Polypharmacy in Older Adults: The Hazard of Hospitalization and Mortality is Mediated by Potentially Inappropriate Prescriptions, Findings From the Moli-sani Study

Int J Public Health. 2024 Oct 24:69:1607682. doi: 10.3389/ijph.2024.1607682. eCollection 2024.

Abstract

Objectives: We evaluated the impact of polypharmacy on the health of community-dwelling older adults.

Methods: We prospectively analyzed 5,631 individuals from the Moli-sani study (51% men, aged ≥65 years, recruitment 2005-2010, follow-up 2005-2020). Exposure was categorized as chronic polypharmacy therapy (C-PT; ≥5 therapeutic groups and >2 defined daily doses (DDDs)) or non-chronic polypharmacy therapy (NC-PT; polypharmacy but ≤2 DDDs). Hospitalization and mortality were the main outcomes. The mediating role of potentially inappropriate prescriptions (PIP) was examined.

Results: Compared to individuals not on polypharmacy, those in NC-PT and C-PT had higher hazards of mortality [21% (95% CI 7%-37%) and 30% (16%-46%), respectively] and hospitalization [39% (28%-51%) and 61% (49%-75%), respectively]. Similar results were found for cardiovascular outcomes. PIP mediated the association between polypharmacy and outcomes, with mediation effects ranging from 13.6% for mortality to 6.0% for hospitalization. Older adults without multimorbidity experienced the same harm from multiple medications as those with multimorbidity.

Conclusion: Polypharmacy is associated with a higher hazard of mortality and hospitalization, with PIP playing an important role. Addressing "medication without harm" requires assessing the appropriateness of drug prescriptions and monitoring for adverse effects.

Keywords: elderly; hospitalization; mortality; polypharmacy; potentially inappropriate prescriptions.

MeSH terms

  • Aged
  • Aged, 80 and over
  • Female
  • Hospitalization* / statistics & numerical data
  • Humans
  • Inappropriate Prescribing* / statistics & numerical data
  • Independent Living
  • Italien
  • Male
  • Mortality
  • Polypharmacy*
  • Potentially Inappropriate Medication List
  • Prospective Studies

Grants and funding

The author(s) declare that financial support was received for the research, authorship, and/or publication of this article. The enrollment phase of the Moli-sani study was supported by research grants from the Pfizer Foundation (Rome, Italy), the Italian Ministry of University and Research (MIUR, Rome, Italy)–Programma Triennale di Ricerca, Decreto no. 1588 and the Instrumentation Laboratory, Milan, Italy.
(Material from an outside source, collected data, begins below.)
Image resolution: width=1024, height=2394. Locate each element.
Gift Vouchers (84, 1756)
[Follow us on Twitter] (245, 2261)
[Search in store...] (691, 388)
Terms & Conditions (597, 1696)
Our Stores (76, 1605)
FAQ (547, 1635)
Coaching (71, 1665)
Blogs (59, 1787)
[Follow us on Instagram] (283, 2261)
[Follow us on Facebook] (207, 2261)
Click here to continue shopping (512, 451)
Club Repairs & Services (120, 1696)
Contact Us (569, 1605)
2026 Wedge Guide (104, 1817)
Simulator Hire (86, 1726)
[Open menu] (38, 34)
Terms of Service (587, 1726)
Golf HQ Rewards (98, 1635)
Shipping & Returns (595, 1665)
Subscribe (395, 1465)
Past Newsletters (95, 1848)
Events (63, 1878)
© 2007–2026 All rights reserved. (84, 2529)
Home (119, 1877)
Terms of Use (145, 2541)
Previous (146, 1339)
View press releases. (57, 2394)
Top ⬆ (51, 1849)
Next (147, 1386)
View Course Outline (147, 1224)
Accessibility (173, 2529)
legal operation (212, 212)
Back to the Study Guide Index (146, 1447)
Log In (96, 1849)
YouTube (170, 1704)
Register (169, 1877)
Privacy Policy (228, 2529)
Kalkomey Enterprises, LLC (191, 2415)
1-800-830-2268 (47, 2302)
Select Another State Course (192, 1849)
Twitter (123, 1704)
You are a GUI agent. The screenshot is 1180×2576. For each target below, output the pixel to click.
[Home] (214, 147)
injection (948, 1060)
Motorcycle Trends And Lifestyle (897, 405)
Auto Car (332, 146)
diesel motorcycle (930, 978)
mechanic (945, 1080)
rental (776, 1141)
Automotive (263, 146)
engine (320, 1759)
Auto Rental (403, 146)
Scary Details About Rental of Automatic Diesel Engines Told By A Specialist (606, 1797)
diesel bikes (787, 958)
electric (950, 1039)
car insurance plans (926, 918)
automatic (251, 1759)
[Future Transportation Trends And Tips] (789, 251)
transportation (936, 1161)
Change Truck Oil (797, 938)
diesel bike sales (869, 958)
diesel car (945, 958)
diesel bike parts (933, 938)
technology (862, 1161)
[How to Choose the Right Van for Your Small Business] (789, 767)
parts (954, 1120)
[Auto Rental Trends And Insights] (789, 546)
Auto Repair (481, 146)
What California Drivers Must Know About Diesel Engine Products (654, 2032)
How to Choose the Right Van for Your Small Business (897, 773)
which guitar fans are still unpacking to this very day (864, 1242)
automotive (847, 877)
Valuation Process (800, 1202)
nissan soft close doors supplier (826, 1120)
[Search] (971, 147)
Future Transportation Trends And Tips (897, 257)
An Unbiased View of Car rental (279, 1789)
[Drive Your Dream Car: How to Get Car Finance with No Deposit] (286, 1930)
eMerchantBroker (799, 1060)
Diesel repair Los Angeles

The present study was funded by the AIFA - The Italian Medicines Agency - Italy (Ricerca Indipendente AIFA-2016-02364690). The present analyses were partially supported by Next-Generation EU - “Age-It - Ageing well in an ageing society” project (PE0000015), National Recovery and Resilience Plan (NRRP) - PE8 - Mission 4, C2, Intervention 1.3. The funders had no role in the study design, collection, analysis, and interpretation of data, nor in the writing of the manuscript or in the decision to submit the article for publication. All Authors were and are independent of the funders.